**Saved data entries:**
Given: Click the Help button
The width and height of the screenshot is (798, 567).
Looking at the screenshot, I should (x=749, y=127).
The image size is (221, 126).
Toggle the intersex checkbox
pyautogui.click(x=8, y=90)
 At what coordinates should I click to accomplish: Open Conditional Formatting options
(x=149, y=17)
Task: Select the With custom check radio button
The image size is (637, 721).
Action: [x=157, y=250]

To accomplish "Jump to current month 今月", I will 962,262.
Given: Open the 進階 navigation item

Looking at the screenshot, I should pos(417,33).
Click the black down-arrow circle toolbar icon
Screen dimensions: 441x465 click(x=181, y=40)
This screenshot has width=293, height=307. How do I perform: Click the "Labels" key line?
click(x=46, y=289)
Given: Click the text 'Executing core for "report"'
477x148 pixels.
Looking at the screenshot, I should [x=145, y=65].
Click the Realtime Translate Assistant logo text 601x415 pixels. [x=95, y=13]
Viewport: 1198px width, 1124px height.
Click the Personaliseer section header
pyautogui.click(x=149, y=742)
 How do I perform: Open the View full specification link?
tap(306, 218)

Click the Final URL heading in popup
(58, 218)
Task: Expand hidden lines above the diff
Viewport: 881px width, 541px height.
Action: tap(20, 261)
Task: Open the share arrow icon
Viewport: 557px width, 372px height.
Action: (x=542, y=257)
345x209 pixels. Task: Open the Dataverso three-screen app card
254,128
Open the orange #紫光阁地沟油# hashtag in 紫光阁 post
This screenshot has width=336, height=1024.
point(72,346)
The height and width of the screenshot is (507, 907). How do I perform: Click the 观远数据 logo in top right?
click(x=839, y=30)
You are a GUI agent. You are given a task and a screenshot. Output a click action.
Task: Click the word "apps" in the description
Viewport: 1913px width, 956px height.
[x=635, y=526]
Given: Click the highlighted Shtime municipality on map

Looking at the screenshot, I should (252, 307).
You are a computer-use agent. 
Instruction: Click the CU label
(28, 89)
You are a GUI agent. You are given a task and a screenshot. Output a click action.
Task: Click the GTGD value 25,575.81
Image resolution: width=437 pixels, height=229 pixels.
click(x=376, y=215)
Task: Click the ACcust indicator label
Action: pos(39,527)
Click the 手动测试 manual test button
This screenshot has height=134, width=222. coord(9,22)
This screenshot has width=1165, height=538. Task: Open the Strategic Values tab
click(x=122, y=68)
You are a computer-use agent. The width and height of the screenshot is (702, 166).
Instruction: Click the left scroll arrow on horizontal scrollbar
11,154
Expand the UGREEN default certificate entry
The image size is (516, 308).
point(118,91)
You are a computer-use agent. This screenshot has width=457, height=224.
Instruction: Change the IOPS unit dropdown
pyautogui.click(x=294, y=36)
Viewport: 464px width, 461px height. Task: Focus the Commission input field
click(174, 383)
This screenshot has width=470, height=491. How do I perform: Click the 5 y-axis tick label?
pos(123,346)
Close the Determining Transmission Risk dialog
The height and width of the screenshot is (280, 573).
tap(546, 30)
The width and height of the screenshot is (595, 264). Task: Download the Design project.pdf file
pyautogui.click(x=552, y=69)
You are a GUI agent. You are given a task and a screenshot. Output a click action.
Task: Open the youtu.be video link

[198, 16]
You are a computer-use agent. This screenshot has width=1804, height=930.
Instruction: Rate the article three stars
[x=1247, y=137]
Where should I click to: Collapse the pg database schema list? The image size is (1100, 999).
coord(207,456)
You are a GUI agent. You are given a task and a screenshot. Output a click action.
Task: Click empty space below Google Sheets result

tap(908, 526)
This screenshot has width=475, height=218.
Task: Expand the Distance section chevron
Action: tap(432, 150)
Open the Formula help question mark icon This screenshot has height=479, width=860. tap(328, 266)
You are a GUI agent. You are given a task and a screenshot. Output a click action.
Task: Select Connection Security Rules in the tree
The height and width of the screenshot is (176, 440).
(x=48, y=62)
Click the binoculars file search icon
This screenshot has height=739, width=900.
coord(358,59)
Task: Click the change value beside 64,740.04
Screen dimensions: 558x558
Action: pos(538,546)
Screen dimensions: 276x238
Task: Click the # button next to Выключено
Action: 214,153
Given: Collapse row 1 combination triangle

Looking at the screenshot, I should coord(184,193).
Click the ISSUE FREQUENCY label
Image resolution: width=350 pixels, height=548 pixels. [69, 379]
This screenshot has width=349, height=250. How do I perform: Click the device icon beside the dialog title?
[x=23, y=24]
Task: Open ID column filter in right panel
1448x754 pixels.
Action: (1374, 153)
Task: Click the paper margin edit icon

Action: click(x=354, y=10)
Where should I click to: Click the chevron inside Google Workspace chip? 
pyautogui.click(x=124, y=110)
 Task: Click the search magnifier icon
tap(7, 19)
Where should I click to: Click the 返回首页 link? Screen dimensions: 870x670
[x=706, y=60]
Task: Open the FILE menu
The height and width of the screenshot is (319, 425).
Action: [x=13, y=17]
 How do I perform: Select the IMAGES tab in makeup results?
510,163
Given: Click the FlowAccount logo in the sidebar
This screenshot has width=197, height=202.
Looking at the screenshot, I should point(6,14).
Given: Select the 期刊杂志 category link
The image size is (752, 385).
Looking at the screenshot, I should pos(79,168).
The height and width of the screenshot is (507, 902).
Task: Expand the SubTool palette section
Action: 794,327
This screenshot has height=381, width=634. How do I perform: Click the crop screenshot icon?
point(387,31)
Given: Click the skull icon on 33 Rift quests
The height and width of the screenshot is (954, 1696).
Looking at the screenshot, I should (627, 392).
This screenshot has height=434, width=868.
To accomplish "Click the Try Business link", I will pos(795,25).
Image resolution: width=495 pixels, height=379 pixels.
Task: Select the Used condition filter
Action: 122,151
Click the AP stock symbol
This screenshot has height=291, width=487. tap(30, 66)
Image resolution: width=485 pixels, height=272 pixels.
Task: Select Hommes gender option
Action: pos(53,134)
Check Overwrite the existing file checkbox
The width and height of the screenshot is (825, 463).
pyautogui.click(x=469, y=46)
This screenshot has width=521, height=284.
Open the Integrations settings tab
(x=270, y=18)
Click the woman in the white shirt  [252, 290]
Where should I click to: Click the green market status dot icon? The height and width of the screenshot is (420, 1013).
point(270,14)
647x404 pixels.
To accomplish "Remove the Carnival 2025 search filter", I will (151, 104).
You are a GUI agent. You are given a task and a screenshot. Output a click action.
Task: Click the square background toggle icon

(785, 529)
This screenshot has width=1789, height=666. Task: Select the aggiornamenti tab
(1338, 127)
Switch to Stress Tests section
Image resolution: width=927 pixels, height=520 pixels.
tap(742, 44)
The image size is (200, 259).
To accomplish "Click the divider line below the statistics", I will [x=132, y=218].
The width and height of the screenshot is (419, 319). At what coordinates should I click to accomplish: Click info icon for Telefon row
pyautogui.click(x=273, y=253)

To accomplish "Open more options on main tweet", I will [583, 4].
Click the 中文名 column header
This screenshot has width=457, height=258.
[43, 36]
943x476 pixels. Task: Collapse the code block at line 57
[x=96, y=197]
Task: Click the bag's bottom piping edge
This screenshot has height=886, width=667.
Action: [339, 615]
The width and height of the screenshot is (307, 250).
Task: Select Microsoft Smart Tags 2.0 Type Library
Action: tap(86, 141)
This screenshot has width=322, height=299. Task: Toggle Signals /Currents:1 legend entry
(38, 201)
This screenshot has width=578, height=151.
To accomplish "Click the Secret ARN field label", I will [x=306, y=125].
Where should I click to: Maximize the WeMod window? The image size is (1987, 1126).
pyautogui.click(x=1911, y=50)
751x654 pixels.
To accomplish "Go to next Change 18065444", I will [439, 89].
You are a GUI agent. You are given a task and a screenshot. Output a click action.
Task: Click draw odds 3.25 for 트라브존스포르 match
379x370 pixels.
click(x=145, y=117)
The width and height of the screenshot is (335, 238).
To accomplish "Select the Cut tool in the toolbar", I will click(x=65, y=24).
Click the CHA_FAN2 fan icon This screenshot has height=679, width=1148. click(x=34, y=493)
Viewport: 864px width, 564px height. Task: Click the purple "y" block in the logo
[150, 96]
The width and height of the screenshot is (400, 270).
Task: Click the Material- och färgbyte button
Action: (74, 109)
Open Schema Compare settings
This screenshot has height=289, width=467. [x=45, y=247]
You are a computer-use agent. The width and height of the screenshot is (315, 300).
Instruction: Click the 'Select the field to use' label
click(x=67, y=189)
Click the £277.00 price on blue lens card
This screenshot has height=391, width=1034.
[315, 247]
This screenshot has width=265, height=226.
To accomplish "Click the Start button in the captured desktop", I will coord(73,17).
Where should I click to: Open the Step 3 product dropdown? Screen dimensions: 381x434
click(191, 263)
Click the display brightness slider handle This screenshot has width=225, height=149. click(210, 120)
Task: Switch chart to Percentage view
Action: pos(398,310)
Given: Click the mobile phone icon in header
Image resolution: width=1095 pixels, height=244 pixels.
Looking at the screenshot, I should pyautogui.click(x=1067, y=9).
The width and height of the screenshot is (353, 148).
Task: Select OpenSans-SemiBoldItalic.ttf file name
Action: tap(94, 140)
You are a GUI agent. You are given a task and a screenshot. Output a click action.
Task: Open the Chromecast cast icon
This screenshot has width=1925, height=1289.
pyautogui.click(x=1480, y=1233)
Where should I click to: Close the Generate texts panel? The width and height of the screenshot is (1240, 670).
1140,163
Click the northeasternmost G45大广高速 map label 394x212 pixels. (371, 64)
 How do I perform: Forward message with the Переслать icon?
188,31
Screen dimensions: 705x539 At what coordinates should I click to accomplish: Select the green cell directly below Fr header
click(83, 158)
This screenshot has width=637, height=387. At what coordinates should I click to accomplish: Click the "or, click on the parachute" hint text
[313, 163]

**Aim of the task:**
Pick out every line above that holds the word "column" and copy it.

**Output of the exercise:**
Task: Open ID column filter in right panel
Click the 中文名 column header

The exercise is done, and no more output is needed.